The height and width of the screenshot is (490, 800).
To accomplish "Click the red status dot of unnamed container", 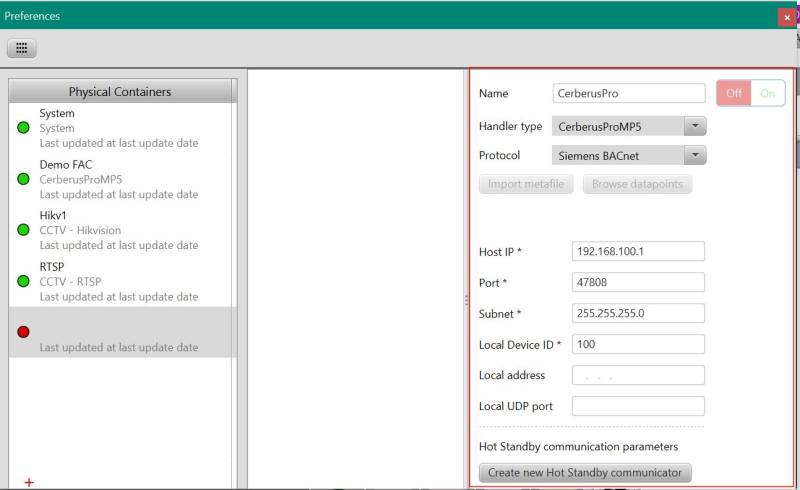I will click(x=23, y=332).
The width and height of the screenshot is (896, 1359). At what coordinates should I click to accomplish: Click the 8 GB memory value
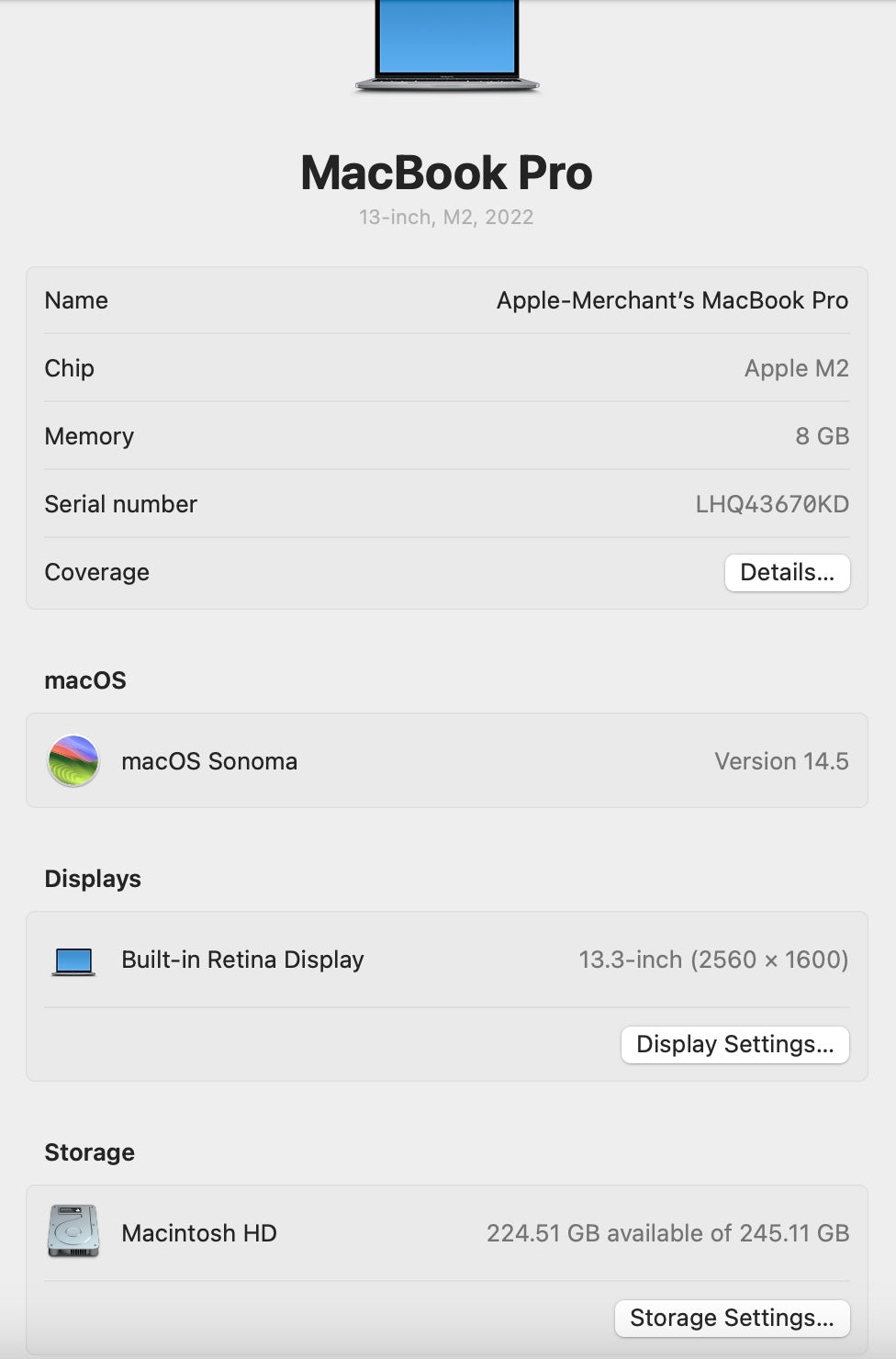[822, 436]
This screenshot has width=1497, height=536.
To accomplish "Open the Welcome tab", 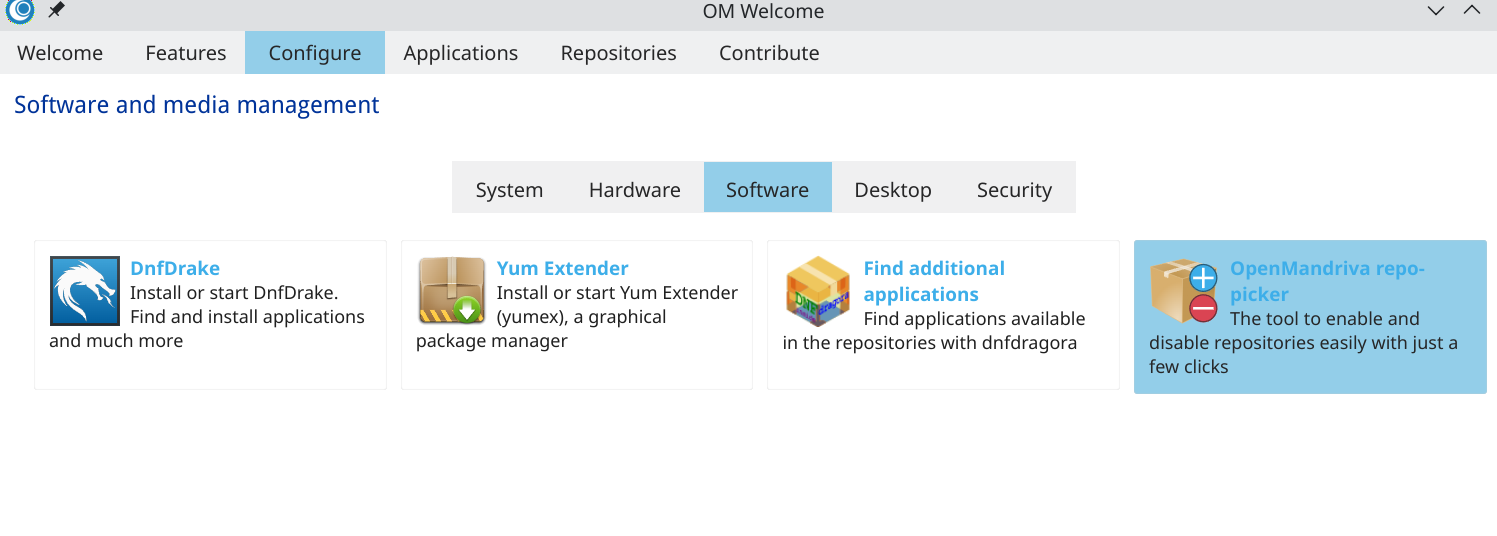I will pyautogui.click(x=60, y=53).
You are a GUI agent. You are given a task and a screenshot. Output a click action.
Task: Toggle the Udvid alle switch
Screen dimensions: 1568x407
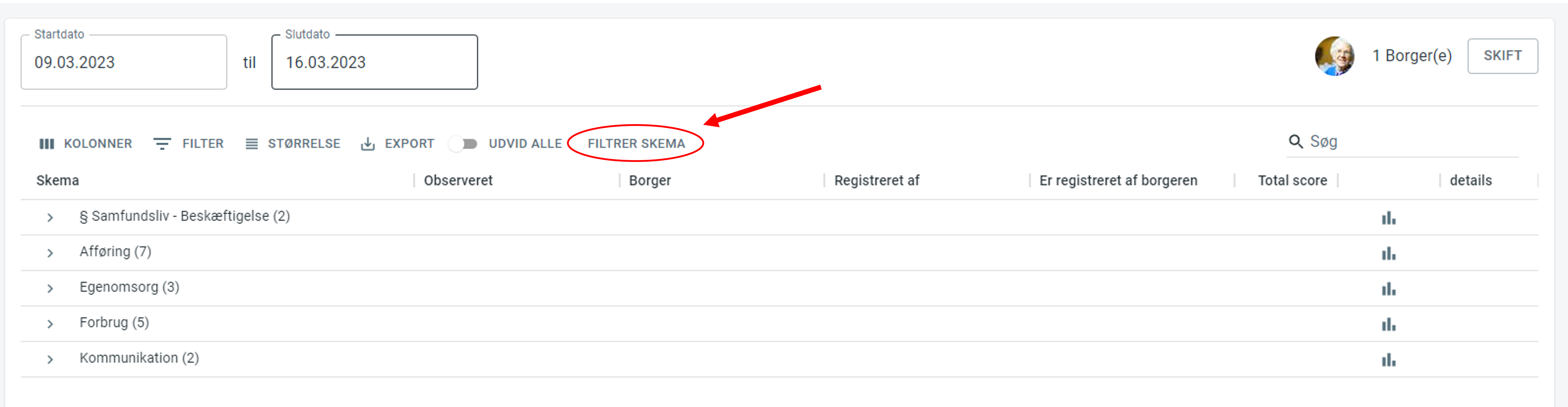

----

▶ _What the task asks_:
With the pictures left out, copy exactly the lines from the one containing "You are a GUI" through the last line of the data.

▶ _Answer box_:
You are a GUI agent. You are given a task and a screenshot. Output a click action.
Task: Toggle the Udvid alle switch
Screen dimensions: 1568x407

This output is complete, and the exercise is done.